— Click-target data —

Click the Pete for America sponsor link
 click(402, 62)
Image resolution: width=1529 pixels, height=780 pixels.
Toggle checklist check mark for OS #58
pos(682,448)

* * *

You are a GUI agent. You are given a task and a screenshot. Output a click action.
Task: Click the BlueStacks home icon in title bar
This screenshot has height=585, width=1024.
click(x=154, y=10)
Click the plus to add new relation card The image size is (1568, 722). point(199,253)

— EXERCISE OBJECTIVE —
Change "checklist" to "to-do list" in the records, starting with the line with "Click the Pete for America sponsor link" and going on through the line with "pos(682,448)", and leave everything else as is. Give only those lines.

— EXERCISE RESULT —
Click the Pete for America sponsor link
 click(402, 62)
Image resolution: width=1529 pixels, height=780 pixels.
Toggle to-do list check mark for OS #58
pos(682,448)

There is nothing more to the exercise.